= Frequency scanning interferometry =

Absolute distance measurement technique

Frequency scanning interferometry (FSI) is an absolute distance measurement technique, for measuring the distance between a pair of points, along a line-of-sight.
The power of the FSI technique lies in its ability to make many such distance measurements, simultaneously.

For each distance to be measured, a measurement interferometer is built using optical components placed at each end of a line-of-sight.
The optical path of each measurement interferometer is compared to the optical path in a reference interferometer, by scanning the frequency of a laser (connected to all interferometers in the system) and counting fringe cycles produced in the return signals from each interferometer.

The length of each measurement interferometer is given in units of reference length by the ratio of measurement interferometer to reference interferometer fringes.

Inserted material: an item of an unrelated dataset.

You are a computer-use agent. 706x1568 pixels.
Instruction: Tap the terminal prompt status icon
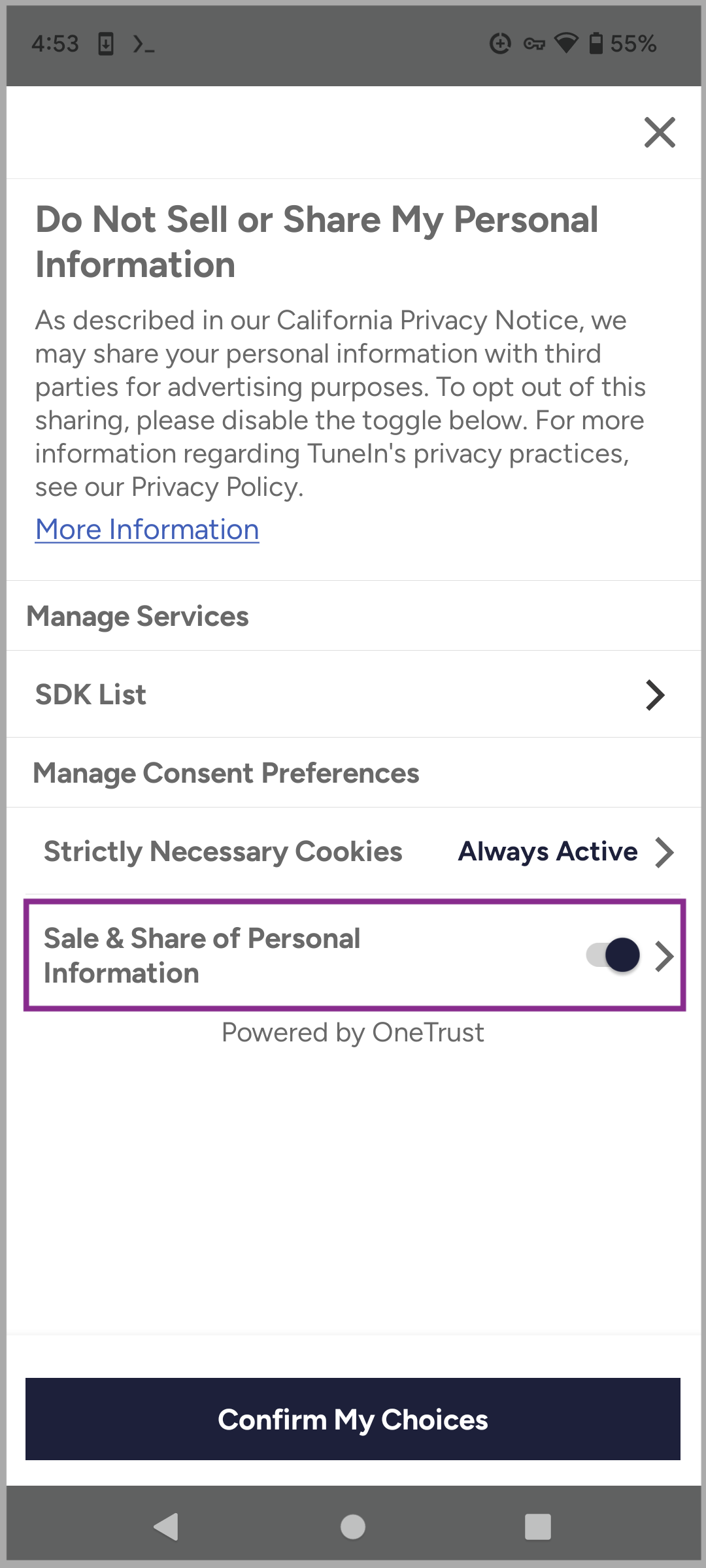pyautogui.click(x=143, y=44)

To give an example: A frequency scan might produce 100 fringe cycles in the measurement interferometer and 50 in the reference interferometer. The measured interferometer is therefore twice the length of reference interferometer, to first order (ignoring systematic errors - see below).

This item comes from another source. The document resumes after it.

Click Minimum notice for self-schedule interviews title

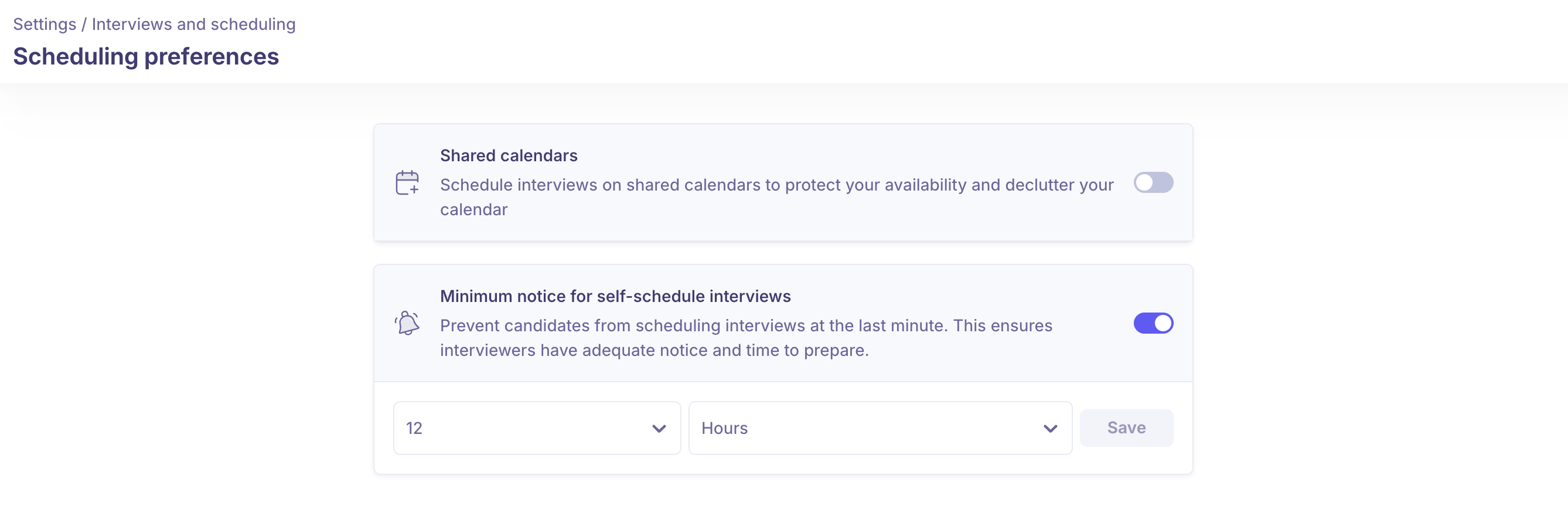tap(615, 296)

==Reference interferometer precautions==
A typical reference interferometer is held at a stable length in a controlled environment, to reduce the dominant systematic errors which arise from changes in optical path which occur during the laser frequency scan.

== Uses ==
The great strength of the FSI technique is the ability to simultaneously compare any number of "measurement" interferometers to the same reference length. This has great benefit in a shape measurement system.

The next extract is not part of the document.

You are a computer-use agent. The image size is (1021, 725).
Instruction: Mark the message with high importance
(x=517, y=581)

An FSI system is being used to monitor shape changes of the semiconductor tracker (SCT) on the ATLAS detector at CERN.

== Precision ==
The measurement sensitivity depends on how rapidly the laser is tuned and how well systematic errors are controlled. Currently precisions of a few nm over a 6m path are possible in evacuated interferometers. In a system built for the ATLAS experiment a target of 1 micrometre precision over distances of 1 m is expected to be easily achieved.